One can certainly draw conclusions about Romney's character from his statements about that tax rate, which indicate he thinks he is paying his fair share. But the returns also suggest piety: Romney and his wife, Ann, donated more than $4 million in 2010 and 2011 to the Mormon church -- a 10 percent tithe on their more than $40 million in adjusted gross income for those years.

A Huffington Post review of the past tax filings of presidents and vice presidents turned up other details that may help provide a better understanding of the people behind the numbers.

Vice President Joe Biden and his wife, Jill, have cleaned house, it seems. In their 2010 tax return, the Bidens say they donated $3,800 in "clothing and household goods" with a fair market value of $950 to a Goodwill site in Wilmington, Del.

Ted Sikorski, a Goodwill spokesman, said that Wilmington area stores receive 400,000 donations a year and that the organization doesn't keep track of who donates what, so there is no telling whether those donations included Jill Biden's vintage dresses or Joe Biden's old gym socks. But if you bought a pair of pants from a Delaware Goodwill store recently and found an Amtrak ticket stub in the pocket -- well, who knows.

That the Bidens bothered to claim such a small tax write-off says something about their finances. They reported adjusted gross income of $379,178 in 2010 -- a nice payday for most Americans, but considerably less than many members of Congress, and also less than Joe Biden's boss and his wife, who earned $1,728,096 in 2010. That was, in turn, considerably less than the $5.5 million that Barack and Michelle Obama reported in 2009, mostly from book sales.

In 1969, Richard Nixon claimed a $576,000 deduction for donating his own papers to the government -- a tax trick that likely wouldn't fly today, at least not politically.
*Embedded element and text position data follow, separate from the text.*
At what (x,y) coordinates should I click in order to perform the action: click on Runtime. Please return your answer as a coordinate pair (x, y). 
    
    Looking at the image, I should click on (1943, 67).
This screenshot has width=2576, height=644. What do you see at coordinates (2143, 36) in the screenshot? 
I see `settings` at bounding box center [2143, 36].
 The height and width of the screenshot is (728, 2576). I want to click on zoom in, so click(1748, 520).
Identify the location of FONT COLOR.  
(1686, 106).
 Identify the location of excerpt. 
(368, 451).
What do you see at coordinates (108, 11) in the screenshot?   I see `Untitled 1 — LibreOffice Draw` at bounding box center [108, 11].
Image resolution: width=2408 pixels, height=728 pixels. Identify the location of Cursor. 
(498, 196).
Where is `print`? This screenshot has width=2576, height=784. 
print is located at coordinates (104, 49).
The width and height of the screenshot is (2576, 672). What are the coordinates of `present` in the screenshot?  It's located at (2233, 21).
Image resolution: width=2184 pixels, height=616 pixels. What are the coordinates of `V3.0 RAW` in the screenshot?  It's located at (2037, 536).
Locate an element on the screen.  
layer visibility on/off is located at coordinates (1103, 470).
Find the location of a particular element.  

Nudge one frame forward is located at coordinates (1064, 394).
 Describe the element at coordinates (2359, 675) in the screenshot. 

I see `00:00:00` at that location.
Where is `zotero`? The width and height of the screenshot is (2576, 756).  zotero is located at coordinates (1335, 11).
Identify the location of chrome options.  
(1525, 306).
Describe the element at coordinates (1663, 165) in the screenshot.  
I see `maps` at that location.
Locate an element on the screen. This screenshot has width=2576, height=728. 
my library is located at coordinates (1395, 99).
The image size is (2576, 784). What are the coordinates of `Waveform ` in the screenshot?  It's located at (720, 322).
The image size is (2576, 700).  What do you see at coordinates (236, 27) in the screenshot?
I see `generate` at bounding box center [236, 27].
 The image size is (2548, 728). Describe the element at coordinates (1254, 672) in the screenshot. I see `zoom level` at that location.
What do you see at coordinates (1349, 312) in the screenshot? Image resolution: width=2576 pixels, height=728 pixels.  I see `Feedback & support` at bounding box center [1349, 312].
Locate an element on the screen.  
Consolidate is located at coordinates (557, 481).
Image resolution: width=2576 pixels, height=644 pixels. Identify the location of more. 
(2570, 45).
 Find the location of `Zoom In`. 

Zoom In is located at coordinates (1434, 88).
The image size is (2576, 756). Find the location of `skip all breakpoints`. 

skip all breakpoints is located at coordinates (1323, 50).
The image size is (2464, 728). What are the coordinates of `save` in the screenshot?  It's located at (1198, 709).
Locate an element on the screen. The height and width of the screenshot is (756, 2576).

According to the inventory included with the return, those papers included "15,000 items from the visit to the United States of Soviet premier Nikita Khrushchev."

Other tidbits: In 1983, Ronald and Nancy Reagan reported $3,300 in rent collected from a radio station that operated on vacant land he owned near his beloved Santa Barbara, Calif., ranch. Bill and Hillary Clinton claimed a deduction on $38,683 in moving expenses in 1993, the year they moved from Arkansas to the White House. Barbara Bush earned a $1,000 "signer's fee" from Reader's Digest in 1990, according to the tax return jointly filed with George H.W. Bush.

The most revealing return, reflecting both a different age of presidential prerogative and still-current themes of a tax system that befuddles most filers, came from Franklin Roosevelt. In 1937, he reported $82,392 in net income, but couldn't figure out how much to pay. His solution: he sent a $15,000 check and a letter to the commissioner of the Internal Revenue Service.

"I am wholly unable to figure out the amount of the tax for the following reasons," Roosevelt wrote before launching into an explanation of how tax rates had changed the prior year. "As this is a problem in higher mathematics, may I ask that the Bureau let me know the amount of the balance due?" he concluded.

Romney's 2010 tax return, longer than any president's at 203 pages, shows he isn't willing to trust the government to tell him what he owes.